A charter member of the Society of Motion Picture Film Editors from 1937, Mary Steward at 102 is the oldest living member. Born in Dayton, Ohio in 1910, she settled in Los Angeles with her family at the age of 10. In 1929, she started her career in Universal Pictures’ film lab run by film development processing inventor Roy Hunter.

Steward then worked for Howard Hughes at Multicolor, a company he bought to shoot his World War I aviation picture Hell’s Angels (1930) in color. Soon after, she became an apprentice editor. In 1935, she started working at 20th Century-Fox under studio chief Darryl F. Zanuck and was assistant editor for such major editors as Barbara McLean, Robert Simpson and Dorothy Spencer. Among the films she worked on were Henry King’s The Song of Bernadette (1943), Alfred Hitchcock’s Lifeboat (1944), and Elia Kazan’s A Tree Grows in Brooklyn (1945).

“Mr. Zanuck had final say on everything and made all the decisions on every picture,” Steward says. “Fox was a small lot and everybody knew each other. I used to go bowling with Tyrone Power and Don Ameche.”

Mary Steward in the cutting room at 20th Century- Fox in 1938 when she was working as an assistant to Barbara McLean and Robert Simpson.

The formation of the Society, she says, “made a difference. We used to work seven days a week.” But an early meeting with a union executive didn’t sit well with her: “With his feet up on his desk, he told me, ‘My dear, we don’t get jobs for girls.’ He didn’t last long.”

At Fox, Steward worked on four John Ford films, including Drums along the Mohawk (1939) and The Grapes of Wrath (1940). She recalls, “Every time I went to the set or out on location for business, Mr. Ford would always yell, ‘Bring Mary’s gam box’ — that’s ‘gams’ as in ‘legs’ — and they’d put an apple box on the ground in front of me. Then he’d tell me I had to stand on it and turn around two times before I could open my mouth. I just wanted to get back to work.”

In the 1950s, Warner Bros. offered Steward a job. By that time, she had married special effects expert Don Steward and had three children. She decided to change studios: “It was easier to get from our home in Hollywood to Burbank than to go all the way to the Fox lot.”

Studio boss Zanuck personally offered her a picture and to make her a full editor. “I told him I never wanted to be an editor,” Steward remembers. “He said, ‘If you want to come back, just phone us.’ I liked being an assistant editor. I guess I was good at it.”

Steward retired in 1975. Her last feature (uncredited, as usual) was a TV movie, Sidekicks (1974) with Larry Hagman, Lou Gossett, Jr. and Blythe Danner, but she remembers working on one TV series for a short time, Gilligan’s Island: “It was the only show I ever quit.”

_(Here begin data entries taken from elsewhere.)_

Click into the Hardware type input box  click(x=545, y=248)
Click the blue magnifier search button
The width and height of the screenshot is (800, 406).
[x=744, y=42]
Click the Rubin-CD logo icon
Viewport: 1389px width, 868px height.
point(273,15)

Also a charter member of the Society, Jerry Young was born in Chicago in 1916, moving to Los Angeles as a kid. His first industry job was driving trucks at Republic Pictures in 1936. Fascinated by editing, he became an assistant music editor around the time the Society started. The differences he noticed after joining were a pay raise from $20 to $22.50 weekly and extra pay for working overtime.

Young became an assistant picture editor and, after serving in the Army Signal Corps during World War II, became an editor of industrial films in Chicago. But he returned to Hollywood where he was assistant editor on Robert Rossen’s prizefighting picture, Body and Soul (1947), which won an Oscar for its editing. Young relates, “The fight near the end was 15 rounds, but we cut down the number of rounds we showed as we went along.”

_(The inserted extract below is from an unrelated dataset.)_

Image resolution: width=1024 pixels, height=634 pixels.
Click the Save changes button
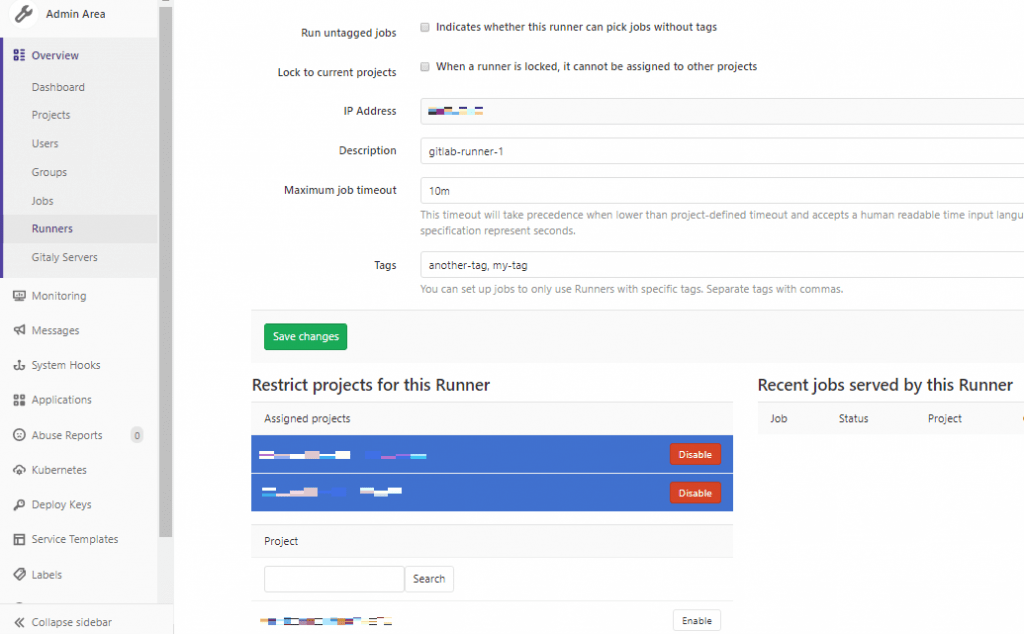coord(305,337)
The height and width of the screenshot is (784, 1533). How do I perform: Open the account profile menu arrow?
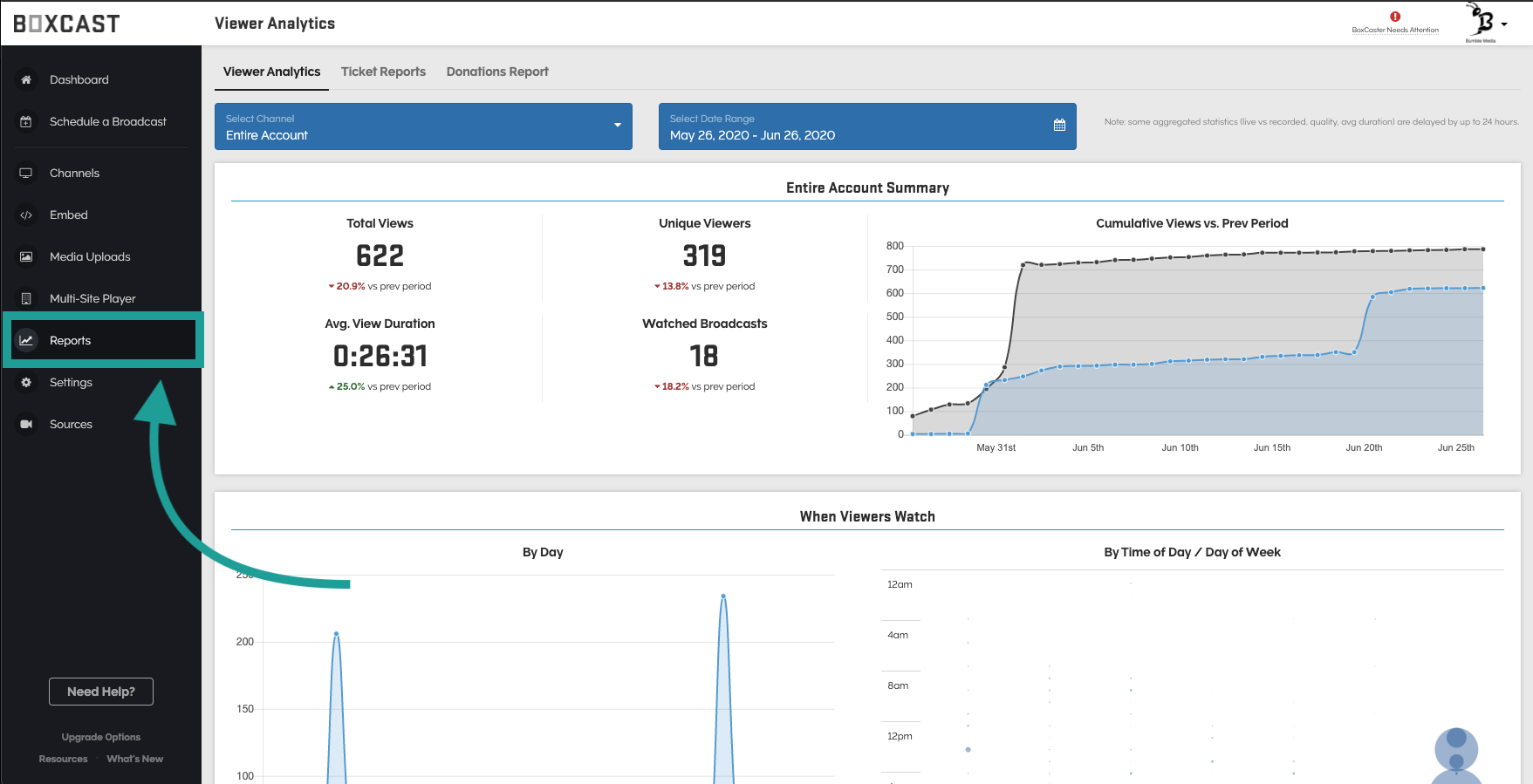pos(1504,24)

Editor Jerry Young at the Moviola at Quinn Martin Productions in 1963.
Photo by Martin Fox, courtesy of Jerry Young

He still worked occasionally as an assistant music editor, but during the 1950s he became a full picture editor for episodic television and low-budget features, including I Was a Teenage Frankenstein (1957) and Alexander Singer’s highly praised A Cold Wind in August (1961). Then Young switched entirely to TV.

“I was raising a family and preferred the steady work,” he explains. Sometimes, though, he had to do more than he expected. “On one series, the director covered entire scenes from every possible angle — masters, medium shots, over the shoulders, close-ups, eyes, lips — and left it to me to put it all together.”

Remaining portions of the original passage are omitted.